One of the first things you learn in any creative field is that what you start with is very rarely what you end with. From an artists sketch to the final painting, from a writer's first draft to the final pages, and from a composer's first demo to their final master. Almost any creative work is subject to change along the course of it's creation.
Mobius welcomes this evolution. We like to explore the concepts that arise during production and let them guide us. The Apollo lander didn't touch down on the moon with the same thrusters it used to take off, after all. We are, as much as anything else, a deeply curious team. I think that attitude caters perfectly to the kind of games we've set out to make.
I put together a nice little playlist for everyone with 2 of my favorite bands, Death Cab For Cutie and TV On The Radio. This playlist contains examples of 1 song from each band that evolved either in it's creative process or...perhaps more interestingly...devolved!

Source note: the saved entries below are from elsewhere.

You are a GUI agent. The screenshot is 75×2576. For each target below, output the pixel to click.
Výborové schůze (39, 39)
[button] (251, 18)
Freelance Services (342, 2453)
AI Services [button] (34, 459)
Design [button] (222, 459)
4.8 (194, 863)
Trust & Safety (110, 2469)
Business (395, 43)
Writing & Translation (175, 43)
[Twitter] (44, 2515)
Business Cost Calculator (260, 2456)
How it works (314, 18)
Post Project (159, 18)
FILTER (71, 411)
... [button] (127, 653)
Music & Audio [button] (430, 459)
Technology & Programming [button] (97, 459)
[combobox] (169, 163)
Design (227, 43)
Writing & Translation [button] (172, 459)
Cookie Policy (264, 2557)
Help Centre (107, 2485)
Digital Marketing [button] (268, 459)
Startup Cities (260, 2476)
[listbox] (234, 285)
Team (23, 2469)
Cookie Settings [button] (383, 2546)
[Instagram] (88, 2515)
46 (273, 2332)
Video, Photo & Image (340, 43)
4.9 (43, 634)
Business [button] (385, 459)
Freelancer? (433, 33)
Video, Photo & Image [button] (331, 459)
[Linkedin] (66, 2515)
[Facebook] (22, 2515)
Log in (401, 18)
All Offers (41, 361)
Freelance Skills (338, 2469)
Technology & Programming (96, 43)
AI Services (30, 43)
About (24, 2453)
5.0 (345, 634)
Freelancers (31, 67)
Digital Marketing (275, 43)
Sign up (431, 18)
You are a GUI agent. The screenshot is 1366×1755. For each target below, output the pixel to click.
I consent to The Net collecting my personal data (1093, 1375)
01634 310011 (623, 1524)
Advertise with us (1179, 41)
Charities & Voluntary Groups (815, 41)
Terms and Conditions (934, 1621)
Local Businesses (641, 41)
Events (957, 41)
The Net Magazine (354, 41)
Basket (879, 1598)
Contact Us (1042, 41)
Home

In Death Cab For Cutie's "Title and Registration" you can hear how the personality of the song managed to retain the intimacy of the original demo while entirely changing from more of a singer/songwriter feel into an electro-coustic pop format. Lyrics changed. Instrumentation changed. But the bones of the song stayed, and in the end were more cohesive with the record as a whole.
Now TV On The Radio's "Test Pilot" is an entirely different example. I've provided the album track as well as a "Re-Make" by Chilly Gonzalez. It's immediately clear that the de-evolution of the song produced an entirely new feeling. Something is "rainy" and very human about it. By tearing the production apart and allowing only the melody to remain, you're forced to contemplate the phrasing and harmony unburdened by the meaning of words. SO COOL!? YEP.